Ark-2 Digital Art from photos and sidewalk chalkDigital Art

Flash Fiction: Moshe’s House in Space

The following flash fiction responds to a prompt (the photo above) from the Short Story and Flash Fiction Society, for their second flash fiction contest; the story is 392 words, not counting the title (or this blog-post introduction). Moshe is our son’s name, he is three (almost four), and some of the story did come from bits and pieces of stories he tells us. Moshe is a Hebrew name (משה) that in English is Moses. Despite all of this, the story is completely fictional. We have not, as yet, met Pollaydowen.
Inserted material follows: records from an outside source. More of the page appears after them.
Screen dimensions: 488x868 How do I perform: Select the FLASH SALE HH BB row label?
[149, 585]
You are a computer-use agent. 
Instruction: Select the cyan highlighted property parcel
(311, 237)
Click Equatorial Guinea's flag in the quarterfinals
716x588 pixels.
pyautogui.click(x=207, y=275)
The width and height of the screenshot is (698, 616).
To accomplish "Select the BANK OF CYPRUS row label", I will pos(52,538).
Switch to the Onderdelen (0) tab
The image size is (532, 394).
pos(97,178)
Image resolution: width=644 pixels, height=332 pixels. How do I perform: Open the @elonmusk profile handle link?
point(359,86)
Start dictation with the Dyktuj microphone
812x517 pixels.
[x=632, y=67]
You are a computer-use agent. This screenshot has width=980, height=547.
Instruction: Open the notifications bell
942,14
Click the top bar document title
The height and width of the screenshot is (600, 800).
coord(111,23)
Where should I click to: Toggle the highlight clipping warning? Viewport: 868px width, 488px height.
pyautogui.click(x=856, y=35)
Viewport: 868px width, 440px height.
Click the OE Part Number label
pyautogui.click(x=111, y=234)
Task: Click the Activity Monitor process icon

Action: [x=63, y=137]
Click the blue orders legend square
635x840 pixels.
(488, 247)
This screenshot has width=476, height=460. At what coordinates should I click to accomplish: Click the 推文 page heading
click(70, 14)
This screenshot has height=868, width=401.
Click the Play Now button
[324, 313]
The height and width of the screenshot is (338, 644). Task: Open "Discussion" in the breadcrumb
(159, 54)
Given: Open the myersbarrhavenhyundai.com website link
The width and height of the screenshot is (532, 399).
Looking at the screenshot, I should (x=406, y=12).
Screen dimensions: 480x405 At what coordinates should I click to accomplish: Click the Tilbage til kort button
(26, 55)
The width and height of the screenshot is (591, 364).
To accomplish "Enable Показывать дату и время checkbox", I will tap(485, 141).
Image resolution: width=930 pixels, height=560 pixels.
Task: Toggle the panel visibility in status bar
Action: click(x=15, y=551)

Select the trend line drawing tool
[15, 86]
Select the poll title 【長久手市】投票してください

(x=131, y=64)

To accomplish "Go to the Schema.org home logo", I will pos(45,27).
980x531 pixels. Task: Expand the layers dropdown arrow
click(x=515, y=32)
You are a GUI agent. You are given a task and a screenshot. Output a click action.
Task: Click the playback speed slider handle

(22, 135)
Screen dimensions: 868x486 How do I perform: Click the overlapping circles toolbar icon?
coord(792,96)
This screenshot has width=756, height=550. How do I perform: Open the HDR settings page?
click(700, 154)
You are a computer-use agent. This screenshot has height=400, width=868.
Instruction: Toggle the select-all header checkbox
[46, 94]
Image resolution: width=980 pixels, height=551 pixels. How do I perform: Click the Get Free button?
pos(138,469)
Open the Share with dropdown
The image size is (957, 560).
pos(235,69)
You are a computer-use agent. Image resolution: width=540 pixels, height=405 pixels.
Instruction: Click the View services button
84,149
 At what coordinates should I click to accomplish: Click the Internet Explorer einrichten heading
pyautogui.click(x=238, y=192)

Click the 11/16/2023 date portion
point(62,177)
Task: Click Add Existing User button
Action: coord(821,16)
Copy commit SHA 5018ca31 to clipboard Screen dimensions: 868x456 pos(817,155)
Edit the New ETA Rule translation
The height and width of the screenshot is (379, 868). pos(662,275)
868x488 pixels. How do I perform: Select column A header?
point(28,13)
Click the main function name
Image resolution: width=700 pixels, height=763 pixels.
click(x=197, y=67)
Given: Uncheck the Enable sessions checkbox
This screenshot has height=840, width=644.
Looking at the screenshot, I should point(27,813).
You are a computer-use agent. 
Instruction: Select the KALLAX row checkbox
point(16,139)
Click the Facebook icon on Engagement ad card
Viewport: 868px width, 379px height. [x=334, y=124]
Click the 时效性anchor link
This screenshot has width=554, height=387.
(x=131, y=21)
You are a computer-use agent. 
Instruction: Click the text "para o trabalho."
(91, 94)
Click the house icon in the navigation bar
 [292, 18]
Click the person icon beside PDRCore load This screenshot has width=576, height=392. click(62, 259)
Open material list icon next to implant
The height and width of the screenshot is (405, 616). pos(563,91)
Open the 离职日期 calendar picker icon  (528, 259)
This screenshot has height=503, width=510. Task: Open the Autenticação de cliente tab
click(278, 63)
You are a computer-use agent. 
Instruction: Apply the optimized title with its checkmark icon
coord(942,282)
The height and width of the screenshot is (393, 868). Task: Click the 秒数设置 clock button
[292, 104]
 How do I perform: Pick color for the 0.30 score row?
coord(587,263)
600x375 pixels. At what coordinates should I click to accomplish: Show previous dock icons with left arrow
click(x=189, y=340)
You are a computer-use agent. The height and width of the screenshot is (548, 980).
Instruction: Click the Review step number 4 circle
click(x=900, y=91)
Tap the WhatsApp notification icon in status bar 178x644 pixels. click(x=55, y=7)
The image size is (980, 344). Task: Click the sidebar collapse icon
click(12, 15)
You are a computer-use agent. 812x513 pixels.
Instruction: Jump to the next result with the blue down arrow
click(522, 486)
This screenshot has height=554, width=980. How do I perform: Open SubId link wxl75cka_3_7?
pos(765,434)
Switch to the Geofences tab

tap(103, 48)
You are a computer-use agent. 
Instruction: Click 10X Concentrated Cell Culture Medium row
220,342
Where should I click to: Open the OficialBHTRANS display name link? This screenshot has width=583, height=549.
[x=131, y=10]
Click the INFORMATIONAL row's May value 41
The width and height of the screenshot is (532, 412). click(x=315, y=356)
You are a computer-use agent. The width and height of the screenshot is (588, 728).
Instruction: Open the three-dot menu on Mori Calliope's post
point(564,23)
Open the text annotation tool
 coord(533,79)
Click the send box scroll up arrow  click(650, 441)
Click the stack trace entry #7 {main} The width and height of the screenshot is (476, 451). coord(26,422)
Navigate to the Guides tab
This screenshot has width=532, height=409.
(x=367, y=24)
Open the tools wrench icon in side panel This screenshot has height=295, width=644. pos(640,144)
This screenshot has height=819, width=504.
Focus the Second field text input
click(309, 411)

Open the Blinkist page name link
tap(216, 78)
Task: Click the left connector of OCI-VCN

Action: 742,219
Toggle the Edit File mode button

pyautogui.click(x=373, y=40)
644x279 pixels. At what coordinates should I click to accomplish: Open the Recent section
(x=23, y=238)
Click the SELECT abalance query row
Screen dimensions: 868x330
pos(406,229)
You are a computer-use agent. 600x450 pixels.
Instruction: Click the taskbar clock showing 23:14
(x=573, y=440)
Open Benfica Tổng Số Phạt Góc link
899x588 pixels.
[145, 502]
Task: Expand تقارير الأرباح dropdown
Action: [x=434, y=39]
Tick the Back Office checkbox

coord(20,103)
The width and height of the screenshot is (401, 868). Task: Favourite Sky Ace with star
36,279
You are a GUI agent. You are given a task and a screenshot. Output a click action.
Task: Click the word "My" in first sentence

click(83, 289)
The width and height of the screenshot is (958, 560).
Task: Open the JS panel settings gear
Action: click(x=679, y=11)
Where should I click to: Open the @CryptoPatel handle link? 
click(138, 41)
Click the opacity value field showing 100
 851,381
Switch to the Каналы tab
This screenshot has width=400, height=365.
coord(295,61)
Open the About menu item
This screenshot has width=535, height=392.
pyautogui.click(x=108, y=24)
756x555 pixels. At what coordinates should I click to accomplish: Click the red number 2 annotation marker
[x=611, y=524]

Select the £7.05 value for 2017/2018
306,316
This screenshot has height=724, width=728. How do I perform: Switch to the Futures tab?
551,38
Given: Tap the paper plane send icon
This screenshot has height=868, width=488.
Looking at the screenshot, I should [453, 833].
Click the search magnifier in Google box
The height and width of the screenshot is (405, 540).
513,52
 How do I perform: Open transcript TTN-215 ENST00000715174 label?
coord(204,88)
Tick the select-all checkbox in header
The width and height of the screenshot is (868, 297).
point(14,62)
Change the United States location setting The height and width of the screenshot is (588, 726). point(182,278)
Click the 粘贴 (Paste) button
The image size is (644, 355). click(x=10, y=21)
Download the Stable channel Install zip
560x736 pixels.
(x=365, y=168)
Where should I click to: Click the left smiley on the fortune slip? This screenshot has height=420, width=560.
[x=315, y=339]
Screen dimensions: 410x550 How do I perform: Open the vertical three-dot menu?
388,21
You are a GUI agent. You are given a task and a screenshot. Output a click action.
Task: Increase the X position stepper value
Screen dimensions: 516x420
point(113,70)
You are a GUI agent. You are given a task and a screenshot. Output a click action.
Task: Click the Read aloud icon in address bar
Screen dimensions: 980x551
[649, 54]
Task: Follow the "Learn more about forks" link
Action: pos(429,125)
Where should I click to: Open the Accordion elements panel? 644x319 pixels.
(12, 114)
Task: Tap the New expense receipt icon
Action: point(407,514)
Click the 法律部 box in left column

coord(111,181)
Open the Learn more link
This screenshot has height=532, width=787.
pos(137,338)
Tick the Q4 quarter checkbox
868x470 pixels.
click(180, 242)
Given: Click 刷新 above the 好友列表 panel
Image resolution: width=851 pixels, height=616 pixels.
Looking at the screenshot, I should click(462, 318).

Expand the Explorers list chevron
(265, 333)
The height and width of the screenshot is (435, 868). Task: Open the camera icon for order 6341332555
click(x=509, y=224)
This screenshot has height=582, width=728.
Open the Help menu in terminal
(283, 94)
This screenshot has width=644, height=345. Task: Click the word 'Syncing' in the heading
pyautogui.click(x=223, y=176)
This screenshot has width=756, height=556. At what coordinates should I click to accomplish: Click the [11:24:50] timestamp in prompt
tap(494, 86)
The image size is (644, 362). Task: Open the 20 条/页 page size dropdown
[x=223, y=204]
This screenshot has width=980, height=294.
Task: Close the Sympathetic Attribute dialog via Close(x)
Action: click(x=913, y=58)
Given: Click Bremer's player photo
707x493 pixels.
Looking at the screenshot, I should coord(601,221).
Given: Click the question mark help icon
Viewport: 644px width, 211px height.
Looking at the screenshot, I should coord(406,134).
The story:

Moshe’s House in Space

Before, no sand swept through, no water splashed—a beach at driving distance, yes, but a long, long walk away. Before the three-year old’s stories, which I only half listened to: he was born in clouds before dinosaurs were alive; he died; “But now,” he said, “I’m becoming alive again.”

I remember a story he told me one morning. I thought it came from his dreams.

He told me he knew a dinosaur with bright blue feathers and skin in the day. At night, he said, it turned wooly and gray, to keep warm. The dinosaur had a name, Pollaydowen. I thought, what an amazing imagination my three-year old son has, what colorful dreams.

He had other stories, about his house in space and all of the animals that lived there with him. How he had a farm at this house. He went on and on with details—listing every animal we saw at the zoo, on farm visits, in books, on videos, on the internet; listing all of the plants and flowers he had heard of; listing creatures great and small in his lakes and seas. How did he know all of them?

He insisted we should visit his house in space.

Then changes came suddenly, not slowly, as even the most pessimistic predictions held. One day news report said the sea covered beaches even at the lowest tides. The next week, waves washed across roads. Houses washed away. Whole neighborhoods could barely evacuate before the surf swallowed them.

The water washed sand over everything. The ozone layer shredded. Paint bubbled and peeled on cars, houses, government buildings. Everything and everyone aged.

Sand dunes blew across where a road had run in front of our house. The house looked like fifty years of neglect.

The last day, my wife and I heard my son speaking in his room. And another voice.

We went in. A bright blue flash turned toward us.

“We have to go,” my three-year old calmly explained, “now.”

“These sands end time here, the last to flow through the hour-glass,” the blue lizard-creature, Pollaydowen, added.

As we left the house, we trekked through hills of sand.

We returned once, to see what had happened. I left this note for you, scratched in the walls, just in case anyone remains. We have an ark.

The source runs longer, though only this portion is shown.